# [Required work]
Please report the number of lines in the entries below that contain "Retour", with nothing added.

· · · · ·

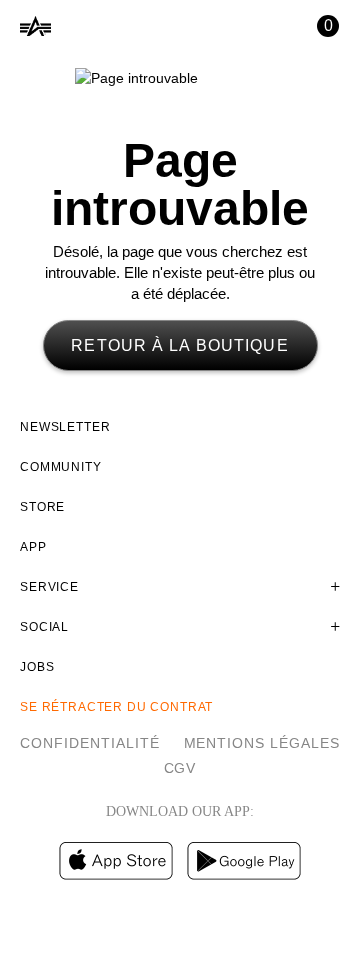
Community (61, 467)
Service (49, 587)
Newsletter (65, 427)
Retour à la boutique (179, 345)
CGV (180, 768)
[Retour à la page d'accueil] (35, 26)
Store (42, 507)
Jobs (37, 667)
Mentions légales (262, 743)
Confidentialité (90, 743)
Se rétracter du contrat (116, 707)
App (33, 547)
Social (44, 627)
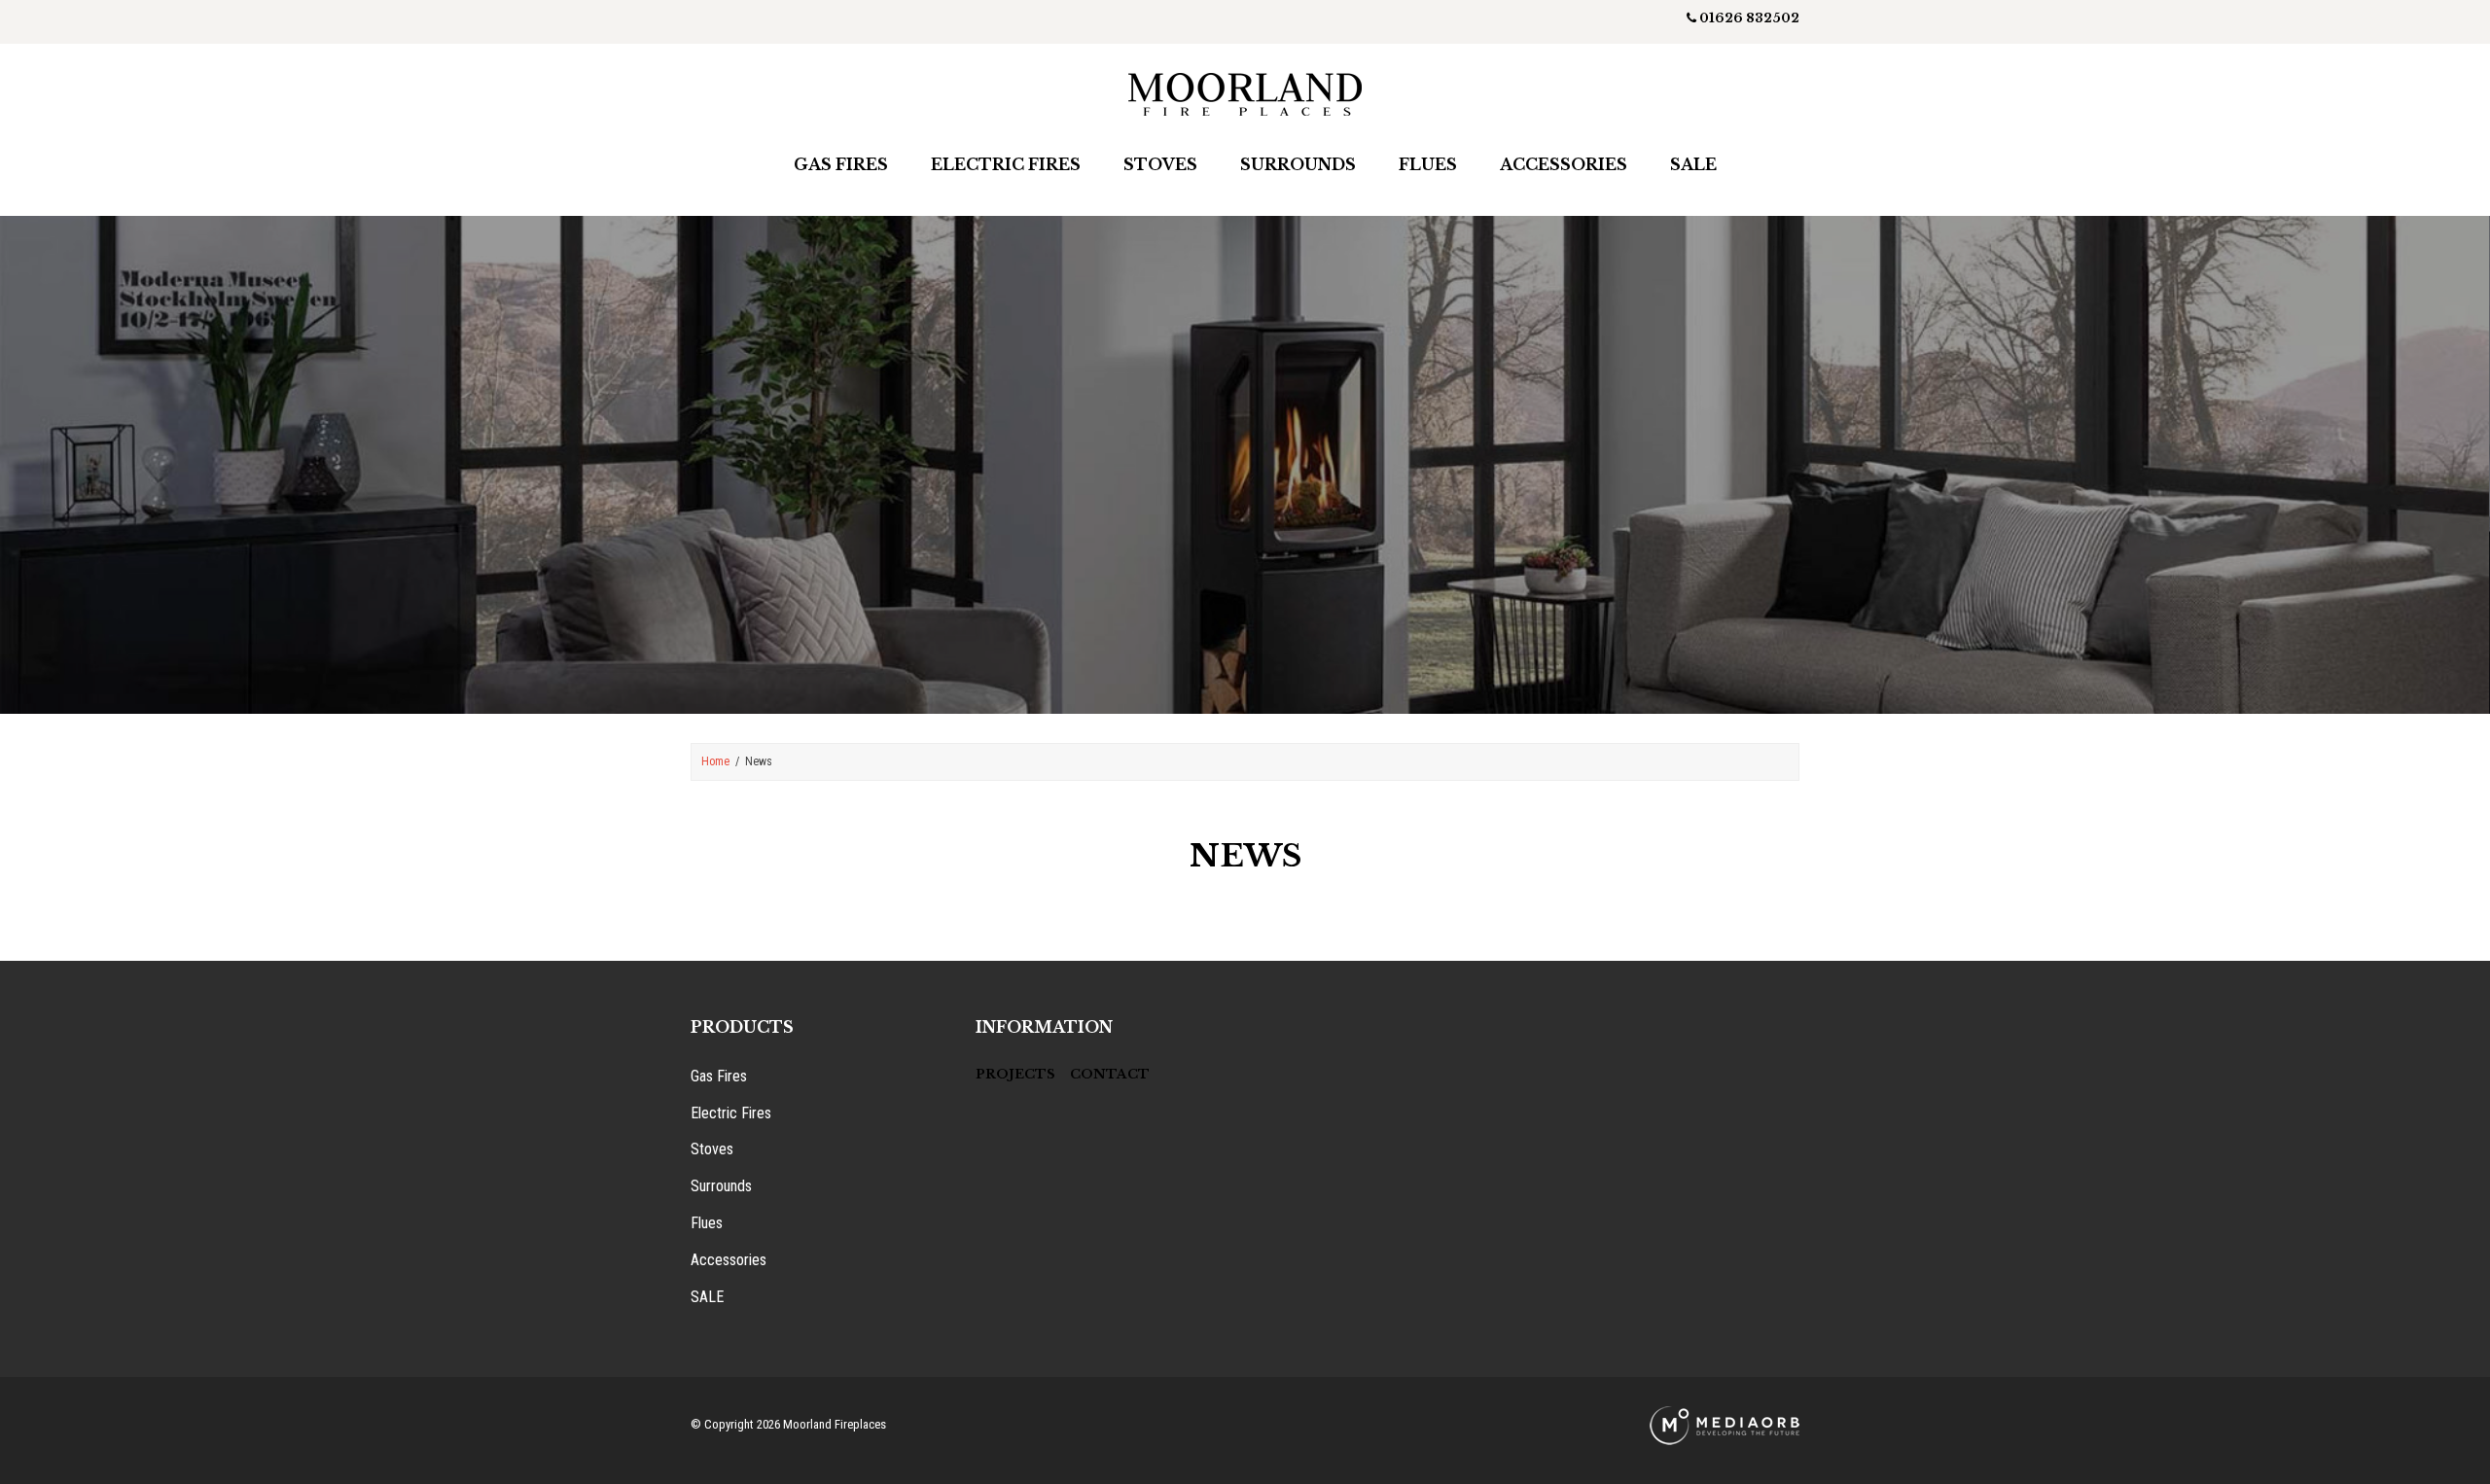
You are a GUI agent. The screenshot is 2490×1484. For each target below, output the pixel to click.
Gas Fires (841, 164)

· · · · ·

# [Your response]
2